請求項2記載の発明に係るボールミル(以下、適宜「請求項2のミル」という)は、請求項1のミルの構成を前提に、次のように構成してある。つまり、前記ミルポットの内壁面の一部は、前記内壁面の曲率よりも小さな曲率の曲面もしくは平面に形成してある。
請求項3記載の発明に係るボールミル(以下、適宜「請求項3のミル」という)は、請求項1または2のミルの構成を前提に、次のように構成してある。つまり、前記ミルポットは、被粉砕物を収容するインナーポットと、前記インナーポットを保護包囲するアウターポットを含めて構成してある。インナーポットとアウターポットは、互いに違う素材で構成してもよいし、同じ素材で構成してもよい。
請求項4記載の発明に係るボールミル(以下、適宜「請求項4のミル」という)は、請求項3のミルの構成を前提に、前記インナーポットはジルコニアにより構成してある。
請求項5記載の発明に係るボールミル(以下、適宜「請求項5のミル」という)は、請求項1ないし4いずれかのミルの構成を前提に、前記駆動力伝達装置は、前記第1軸に回転不能に同軸固定された主動円板と、前記第2軸に回転不能に同軸固定された従動円板と、を具備し、前記第2軸は、その軸芯が前記第1軸の軸芯と直交するように配され、前記主動円板周縁が前記従動円板の板面に圧接する(押し付ける)よう構成されてなる。
請求項6記載の発明に係るボールミル(以下、適宜「請求項6のミル」という)は、請求項5の構成を前提に、次のように構成してある。つまり、前記主動円板と前記従動円板との圧接は、前記主動円板周縁もしくは前記従動円板板面のいずれか、または、前記主動円板周縁と前記従動円板板面の両者に設けられた弾性体(エラストマー材)を介して行うように構成してある。
図1ないし3を参照しながら説明する。本実施形態に係るボールミル1は、床面上に設置される直方体形状のベース部51と、ベース部51上で起立する2本の支持柱53,55と、支持柱53,55の頂部を連結する渡し板57によって外観が形成されている。さらにボールミル1は、第1軸3と、第2軸9と、第1回転体5と、第1回転体5の内側に設けられた第2回転体11と、駆動装置7(例えば、電動モータ)を主要部品として具備する。ここで、図2ではベース51および支持柱55を実線で表し、図3では内部構造を示すためにこれらを二点鎖線で示す。
参照図面は、図1ないし3である。

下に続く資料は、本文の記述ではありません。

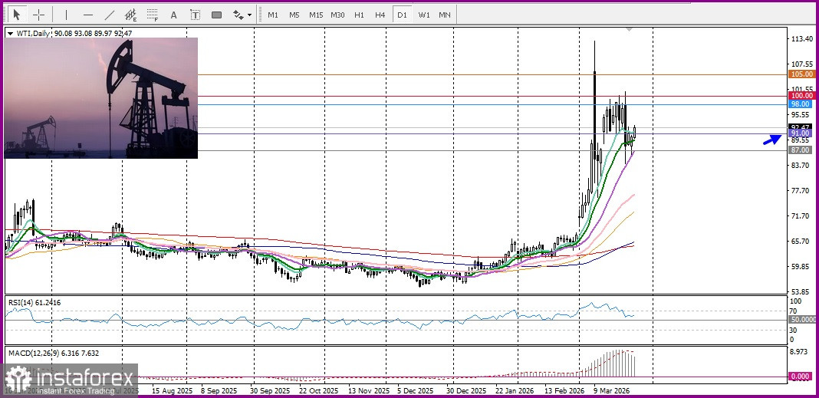Toggle the H1 timeframe button
This screenshot has width=819, height=398.
coord(359,15)
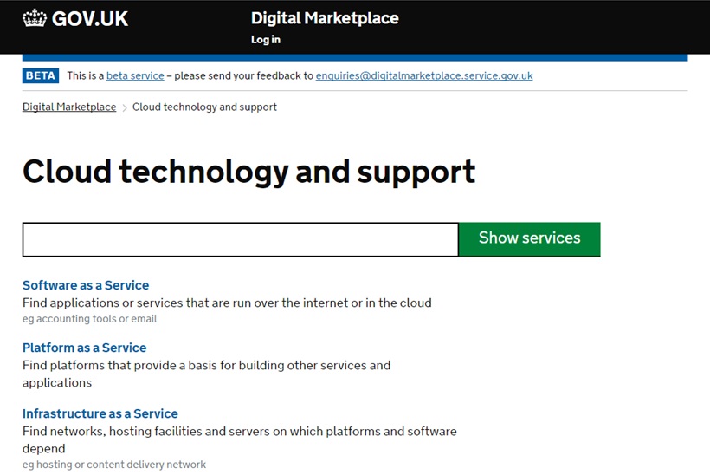Viewport: 710px width, 475px height.
Task: Click the enquiries email address link
Action: coord(424,75)
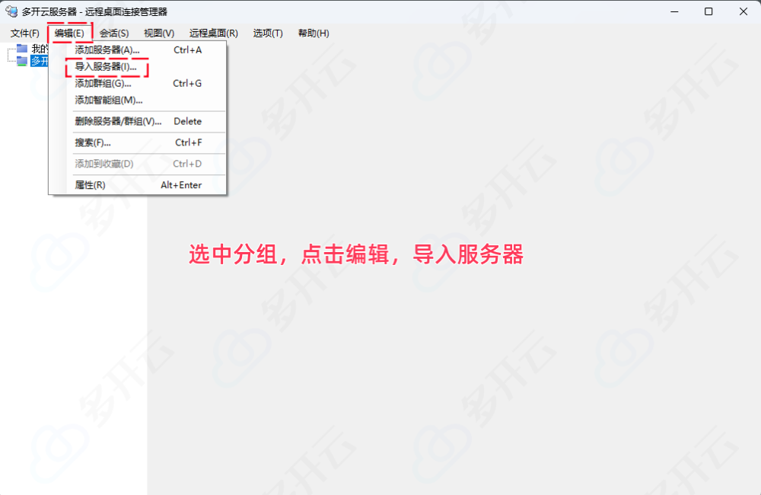The height and width of the screenshot is (495, 761).
Task: Close the open 编辑(E) menu
Action: point(69,34)
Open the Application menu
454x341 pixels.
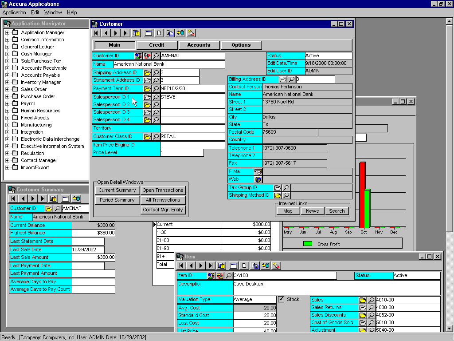(14, 12)
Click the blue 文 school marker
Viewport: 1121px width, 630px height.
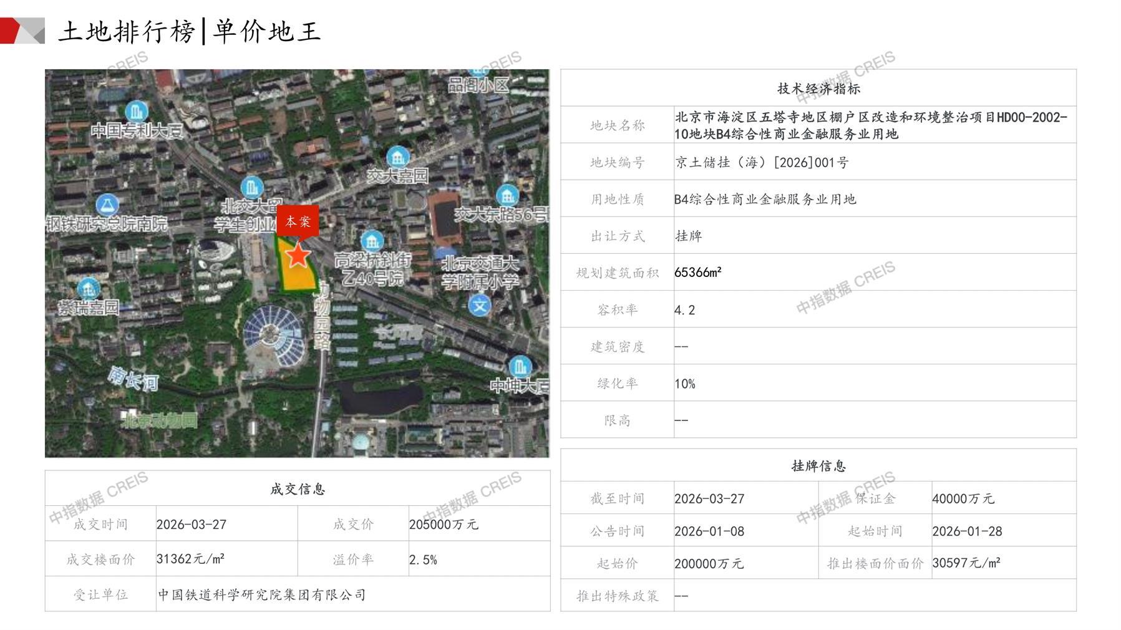tap(480, 306)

本実施形態の第1軸3は、第1の軸芯3Lを中心とし水平方向に延びている。第1軸3は、支持柱53に固定された固定軸3aと支持柱55に回転可能に固定された回転軸3bとにより構成してある。本明細書では、軸全体を示す場合は第1軸3と表し、軸を個別に示す場合は固定軸3aもしくは回転軸3bと記すことにする(第2軸9でも同じ)。一方、本実施形態の第2軸9は、第2の軸芯9Lを中心とし垂直方向に延びている。第2軸9は、一対の回転軸9a、回転軸9bにより構成してある。回転軸9a,9bは、後述するようにいずれも回転自在となるように第1回転体5に固定してある。なお、本実施形態の第1軸3と第2軸9は、互いに直交させてあるが、これを異なる角度に交差させることを妨げない。
図1ないし4に示すように第1回転体5は、矩形の枠体であって、第1軸3(固定軸3a、回転軸3b)に取り付けられ、第1軸3の軸芯3Lの回りを回転するように構成してある。第1軸3の取付位置は、第1回転体5の縦方向ほぼ中央である。矩形を選択したのは、後述する駆動力伝達装置21との関係から都合よいのでそうしたに過ぎない。たとえば、円形その他の形状を選択することなんら問題はない。第1回転体5は、その一方が軸受5aを介して固定軸3aに対して回転可能に支持されている。第1回転体5の他方は一体回転するように回転軸3bの一端側に固定してある。回転軸3bは軸受5bを介して支持柱55に対して回転可能に支持されており、その他端は支持柱55の外側に突き出している。以上により、第1回転体5を第1軸3の軸芯3Lの回りで回転させることができる。ここで、図4は図1記載のベース51、支持柱53および55、渡し板57等を省略し、第1回転体、第2回転体およびミルポットを取り出して示す。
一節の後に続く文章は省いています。